Court Summary - Finalised matters

Three matters have been finalised in the Courts following the previous edition of Industry Update on 27 November 2015. A summary of the outcomes are outlined below:

1) Melbourne company fined for failing to pay staff (9 December 2015)
Vic Metro Brick and Blocklaying Australia was fined a total of $19,250 in the Federal Circuit Court and ordered to repay $6,105.23 in unpaid wages and entitlements after being found to have underpaid five members of its staff in 2013.

In this case, Judge Riley found that three of the five affected employees were particularly vulnerable due to their status as foreign nationals.

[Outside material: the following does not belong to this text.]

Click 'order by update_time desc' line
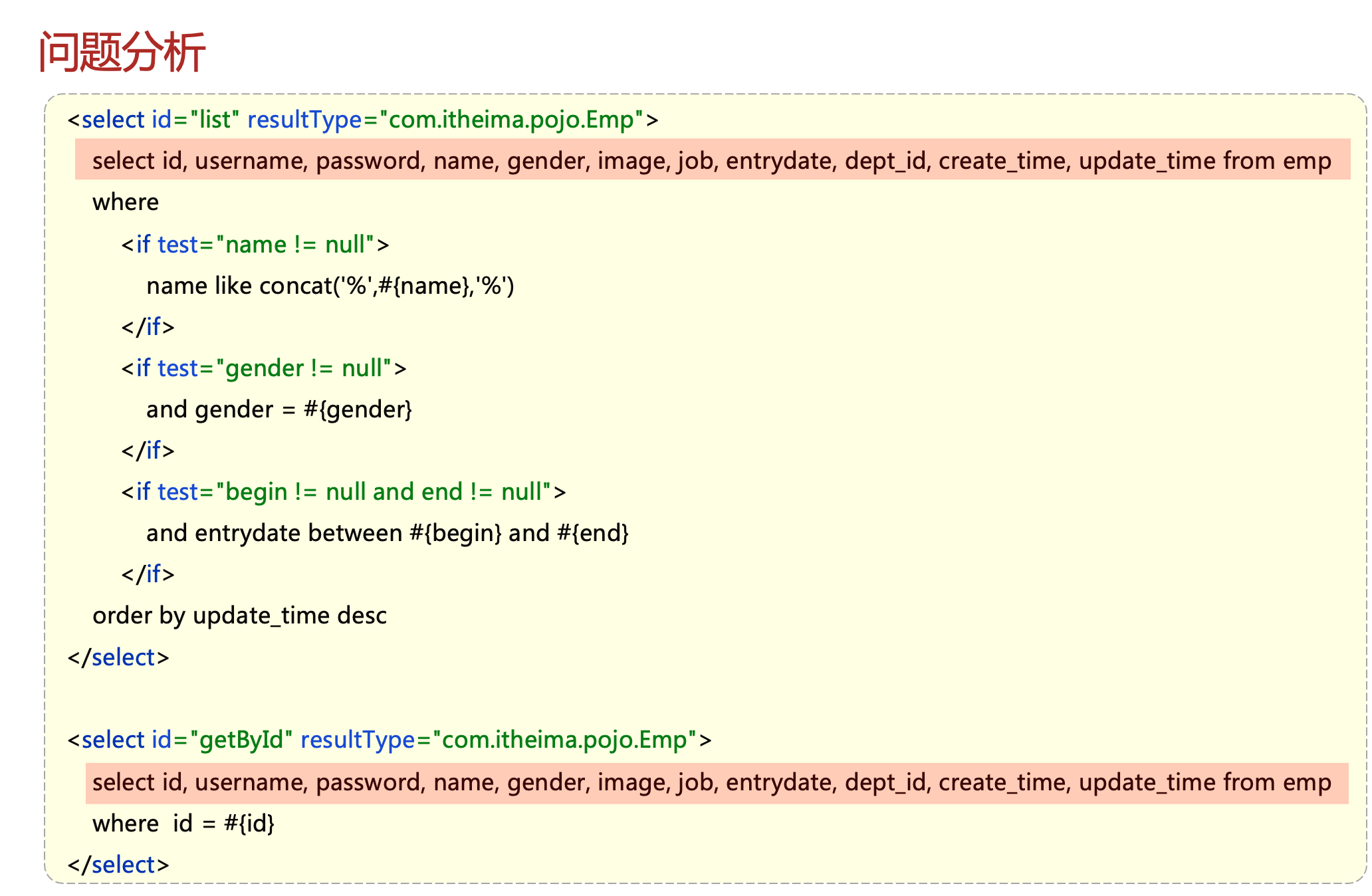Viewport: 1372px width, 896px height. pos(239,616)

As of November 2013, the Fair Work Ombudsman assumed responsibility for pursuing wages and entitlements claims for construction industry participants although FWBC continues to oversee matters that were on foot prior to November 2013.

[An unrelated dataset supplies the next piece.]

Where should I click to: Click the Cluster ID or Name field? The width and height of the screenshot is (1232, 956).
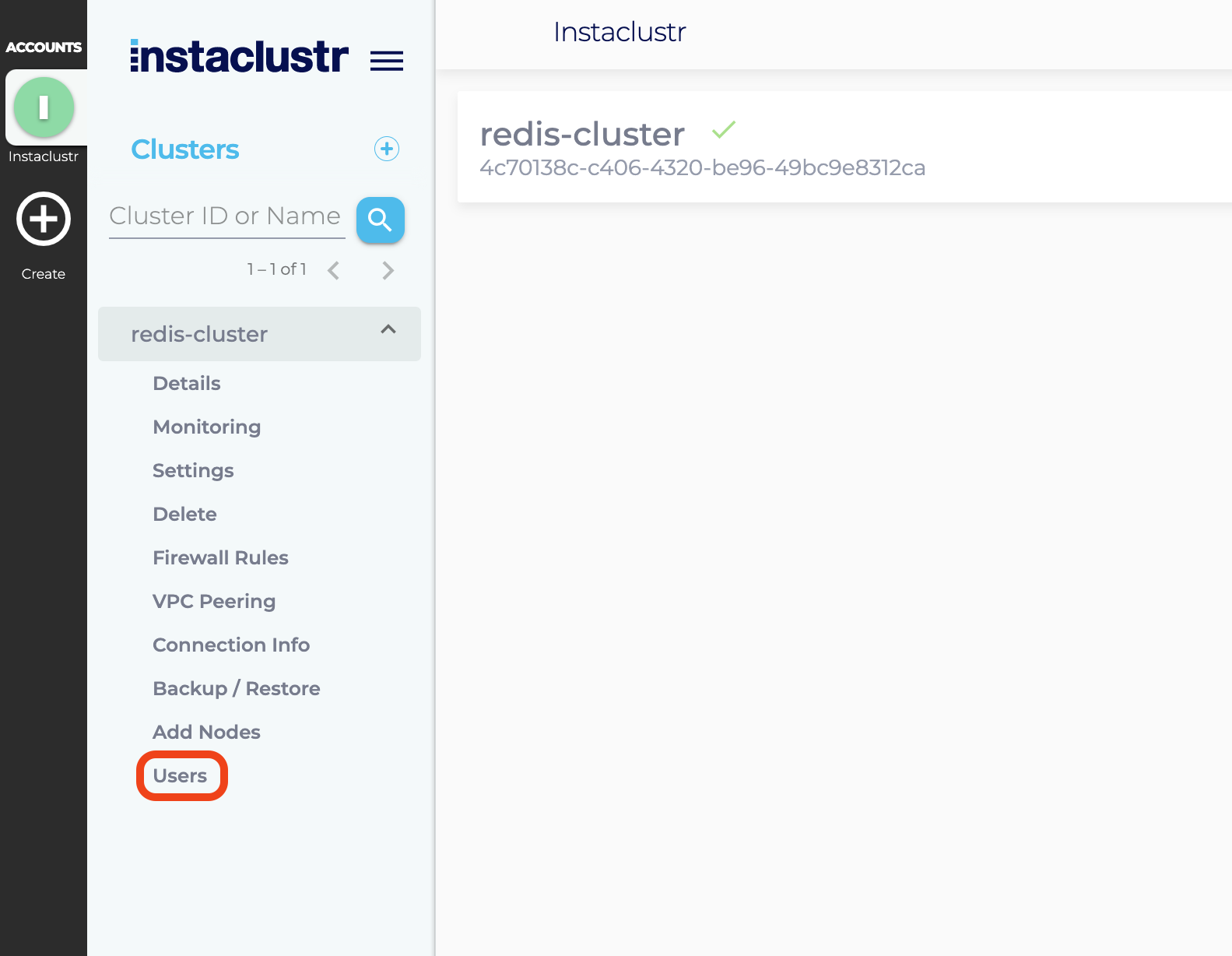point(226,216)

FWBC Director Nigel Hadgkiss said “employers must ensure they meet their obligations under the Fair Work Act at all times or face legal action from the Fair Work Ombudsman.”

2) Linkhill v FWBC (11 December 2015)
The sham contracting case involving the Roy Morgan entity Linkhill Pty Ltd and FWBC came to a conclusion on Friday  11 December when High Court Justices Nettle and Gordon heard a special leave application from the company and decided against granting leave for a further hearing.

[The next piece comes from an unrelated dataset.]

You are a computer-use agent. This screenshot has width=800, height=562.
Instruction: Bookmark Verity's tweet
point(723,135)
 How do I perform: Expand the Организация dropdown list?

In 2011, FWBC predecessor agency ABCC commenced action alleging Linkhill Pty Ltd engaged in sham contracting, failed to keep proper employment records, and owed a total of $178,941.92 in unpaid wages and entitlements to the workers.  

This case included many court decisions and unsuccessful appeals from the defendant and all avenues for the company to challenge the previous penalty and compensation decisions have now been exhausted.

FWBC will now take steps to ensure the penalty and underpayment amounts (totalling approximately $490,000) currently held by the Court, and the interest on those amounts, are properly distributed.
 

3) FWO and FWBC can settle on civil penalties: High Court (9 December 2015)

Following a proceeding FWBC commenced against the CFMEU and the CEPU for unlawful industrial action, the High Court unanimously held that in civil penalty proceedings, the courts are not precluded from considering and, if appropriate, imposing penalties that are agreed between the parties .

The Unions admitted the contraventions and agreed with the FWBC to seek from the Court declarations in relation to the contraventions and pecuniary penalties of $105,000 against the CFMEU and $45,000 against the CEPU.

At a pre-trial directions hearing, the primary Judge raised a concern about whether the decision of the High Court in Barbaro v The Queen (2014) (Barbaro) was relevant to these proceedings. (In Barbaro the High Court held that criminal prosecutors were not able to make a submission to a sentencing judge nominating a quantified range of sentences.)  

The question was referred to the Full Court of the Federal Court who held that the principle in Barbaro applies to civil proceedings.  In effect, this meant federal regulatory agencies such as FWBC and FWO could not make submissions about a range of penalties to a court, including about penalties that had been agreed with respondents such as unions or employers.  

By grants of special leave, the Commonwealth and the Unions each appealed to the High Court. The Full Court of the High Court pointed to the differences between criminal and civil litigation and unanimously held that the principle in Barbaro does not apply to civil penalty proceedings. Instead, the task of a court is to determine whether, in all the circumstances, the agreed penalty is an appropriate penalty. The court is not bound to accept the agreed penalty if it does not consider it appropriate.